F1

Le patron de Ferrari «pas d’accord» avec la pénalité contre Vettel au GP du Canada

Le patron de Ferrari «pas d’accord» avec la pénalité contre Vettel au GP du Canada

«Nous sommes très déçus de ce qui s’est passé», a déclaré Mattia Binotto. AFP

Ferrari a décidé d’aller en appel de la pénalité controversée de cinq secondes infligées à Sébastian Vettel, qui avait franchi la ligne d’arrivée en première position au Grand Prix du Canada de Formule 1 dimanche. Une sanction qui a coûté la victoire à l’Allemand au profit du Britannique Lewis Hamilton (Mercedes).

«C’est leur décision (aux commissaires de course, ndlr) mais nous ne sommes certainement pas contents et nous ne sommes pas d’accord», a expliqué l’Italien Mattia Binotto, team principal de Ferrari.

«De notre point de vue, Sebastian n’aurait rien pu faire d’autre que ce qu’il a fait. Il a eu de la chance de rester sur la piste. Ce n’était pas du tout intentionnel ce qu’il a fait (...) Nous ne sommes pas d’accord avec cette décision, sans aucun doute, mais nous avons tous notre propre avis, le public a son propre avis sur la question. Nous sommes très déçus de ce qui s’est passé. Il y a déjà eu des situations similaires par le passé qui n’ont pas été jugées comme aujourd’hui. Donc je ne crois pas que la bonne décision a été prise mais ce n’est pas grave».
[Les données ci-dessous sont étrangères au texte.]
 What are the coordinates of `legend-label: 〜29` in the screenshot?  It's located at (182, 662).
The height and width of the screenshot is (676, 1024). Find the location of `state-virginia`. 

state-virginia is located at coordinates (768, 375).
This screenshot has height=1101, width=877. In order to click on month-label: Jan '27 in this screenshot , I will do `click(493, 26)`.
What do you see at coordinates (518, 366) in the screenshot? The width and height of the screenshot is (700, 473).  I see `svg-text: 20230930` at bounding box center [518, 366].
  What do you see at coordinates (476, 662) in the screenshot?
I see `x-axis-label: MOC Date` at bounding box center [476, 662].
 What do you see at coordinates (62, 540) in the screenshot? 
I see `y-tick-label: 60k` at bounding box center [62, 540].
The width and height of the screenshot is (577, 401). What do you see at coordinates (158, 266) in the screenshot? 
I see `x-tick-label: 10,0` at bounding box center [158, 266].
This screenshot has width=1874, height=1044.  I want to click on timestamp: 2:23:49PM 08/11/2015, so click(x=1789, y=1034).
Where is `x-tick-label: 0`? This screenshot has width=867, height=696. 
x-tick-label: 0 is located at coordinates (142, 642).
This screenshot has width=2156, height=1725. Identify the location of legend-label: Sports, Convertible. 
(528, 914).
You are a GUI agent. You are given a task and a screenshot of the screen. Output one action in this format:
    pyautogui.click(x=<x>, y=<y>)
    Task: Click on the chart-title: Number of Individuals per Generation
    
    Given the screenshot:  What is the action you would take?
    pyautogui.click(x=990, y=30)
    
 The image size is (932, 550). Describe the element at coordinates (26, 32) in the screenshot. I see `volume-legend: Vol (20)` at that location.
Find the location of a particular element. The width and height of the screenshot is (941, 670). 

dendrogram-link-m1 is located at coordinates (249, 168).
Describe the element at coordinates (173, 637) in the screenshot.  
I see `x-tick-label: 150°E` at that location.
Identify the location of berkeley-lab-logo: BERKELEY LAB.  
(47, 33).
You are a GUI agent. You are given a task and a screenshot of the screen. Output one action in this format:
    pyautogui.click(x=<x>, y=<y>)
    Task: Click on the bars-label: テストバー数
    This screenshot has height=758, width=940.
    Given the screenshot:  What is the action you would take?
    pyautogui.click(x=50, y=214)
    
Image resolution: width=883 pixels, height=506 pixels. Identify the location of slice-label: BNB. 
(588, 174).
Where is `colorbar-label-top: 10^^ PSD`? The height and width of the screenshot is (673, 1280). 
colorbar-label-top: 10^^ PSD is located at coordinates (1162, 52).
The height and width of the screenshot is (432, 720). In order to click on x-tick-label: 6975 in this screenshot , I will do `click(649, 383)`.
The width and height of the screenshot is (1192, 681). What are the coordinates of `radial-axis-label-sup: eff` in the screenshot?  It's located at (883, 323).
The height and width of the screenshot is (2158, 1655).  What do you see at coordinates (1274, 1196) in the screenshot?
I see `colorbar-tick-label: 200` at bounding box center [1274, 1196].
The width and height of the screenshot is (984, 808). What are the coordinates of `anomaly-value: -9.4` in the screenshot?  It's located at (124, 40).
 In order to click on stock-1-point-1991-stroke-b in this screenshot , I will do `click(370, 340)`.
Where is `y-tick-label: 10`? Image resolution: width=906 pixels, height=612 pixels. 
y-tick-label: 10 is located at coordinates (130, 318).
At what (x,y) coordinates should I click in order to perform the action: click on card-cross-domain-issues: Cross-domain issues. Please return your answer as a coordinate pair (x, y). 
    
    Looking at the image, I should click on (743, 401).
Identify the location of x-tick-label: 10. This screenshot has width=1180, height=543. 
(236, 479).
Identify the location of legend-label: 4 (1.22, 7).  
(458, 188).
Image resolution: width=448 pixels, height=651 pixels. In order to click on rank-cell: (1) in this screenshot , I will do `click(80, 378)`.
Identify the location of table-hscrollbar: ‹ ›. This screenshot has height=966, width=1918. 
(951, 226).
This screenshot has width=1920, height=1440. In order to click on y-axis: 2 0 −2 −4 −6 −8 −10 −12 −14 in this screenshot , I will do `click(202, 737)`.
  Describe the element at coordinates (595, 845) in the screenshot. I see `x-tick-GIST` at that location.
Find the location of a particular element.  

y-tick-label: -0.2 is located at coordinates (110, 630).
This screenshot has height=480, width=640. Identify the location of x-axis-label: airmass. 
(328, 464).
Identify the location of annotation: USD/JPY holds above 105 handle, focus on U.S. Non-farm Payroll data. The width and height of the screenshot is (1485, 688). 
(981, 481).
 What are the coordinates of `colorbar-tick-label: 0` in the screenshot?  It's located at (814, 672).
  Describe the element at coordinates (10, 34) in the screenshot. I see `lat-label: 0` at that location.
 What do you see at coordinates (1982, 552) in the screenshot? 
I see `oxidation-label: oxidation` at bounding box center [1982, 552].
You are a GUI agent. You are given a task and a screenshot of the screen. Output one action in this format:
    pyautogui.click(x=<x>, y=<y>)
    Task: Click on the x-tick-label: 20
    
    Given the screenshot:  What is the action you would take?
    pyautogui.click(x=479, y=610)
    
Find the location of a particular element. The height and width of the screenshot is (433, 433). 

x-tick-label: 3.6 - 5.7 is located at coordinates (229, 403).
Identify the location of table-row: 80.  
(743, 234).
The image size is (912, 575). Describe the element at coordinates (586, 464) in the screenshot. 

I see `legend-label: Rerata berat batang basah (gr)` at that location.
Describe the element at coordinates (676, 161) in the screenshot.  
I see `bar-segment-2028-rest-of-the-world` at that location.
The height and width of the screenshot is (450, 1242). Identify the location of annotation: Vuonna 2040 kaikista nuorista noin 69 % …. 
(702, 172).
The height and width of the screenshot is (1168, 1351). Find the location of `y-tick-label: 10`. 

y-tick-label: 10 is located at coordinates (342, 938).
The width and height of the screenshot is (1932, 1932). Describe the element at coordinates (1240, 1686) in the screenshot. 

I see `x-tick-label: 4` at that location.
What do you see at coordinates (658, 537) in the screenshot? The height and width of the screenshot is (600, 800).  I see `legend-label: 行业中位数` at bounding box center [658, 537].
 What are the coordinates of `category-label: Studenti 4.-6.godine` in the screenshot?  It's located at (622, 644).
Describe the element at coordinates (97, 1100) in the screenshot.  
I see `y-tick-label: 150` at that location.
De son côté Mercedes demande de respecter la décision des commissaires. «Ce fut un week-end compliqué pour nous et une drôle de façon de finir la course. Les commissaires se sont penchés sur l’incident entre Sebastian (Vettel) et Lewis (Hamilton) et je pense qu’il faut respecter leur décision. Quelques fois, les décisions vont contre vous, quelques fois elles sont en votre faveur. Ca n’est jamais noir et blanc et tout le monde aura une opinion différente et bien sûr je respecte cela», a commenté de son côté l’Autrichien Toto Wolff, team principal de Mercedes).»

«Ca n’est absolument pas la façon dont je voulais gagner», a avoué de son côté le Britannique Lewis Hamilton. «Dans mes souvenirs, quand je suis sorti du virage, j’étais plus rapide et j’essayais juste d’exercer de la pression sur Seb. Premièrement pour essayer de m’approcher assez près, deuxièmement pour le pousser à l’erreur. Ce n’est pas souvent qu’on peut pousser un quadruple champion du monde à commettre une erreur mais c’est arrivé et je me suis dis: +ok, c’est l’opportunité que j’attendais+. J’ai donc pris le virage comme d’habitude, sur la trajectoire. L’écart s’est refermé, j’ai cru qu’on allait s’accrocher, alors j’ai dû freiner et relâcher l’accélérateur pour éviter une collision. Heureusement, nous l’avons évitée. Mais de toute évidence, c’était une occasion unique. Ensuite, l’écart s’est rouvert parce que j’avais freiné pour l’éviter. Et quand j’ai appris qu’il écopait d’une pénalité, j’ai continué à pousser parce que je me disais: +peut-être qu’on peut encore gagner cette course+. (...) Naturellement, ça n’est absolument pas la façon dont je voulais gagner. (...) C’est malheureux mais c’est la course automobile».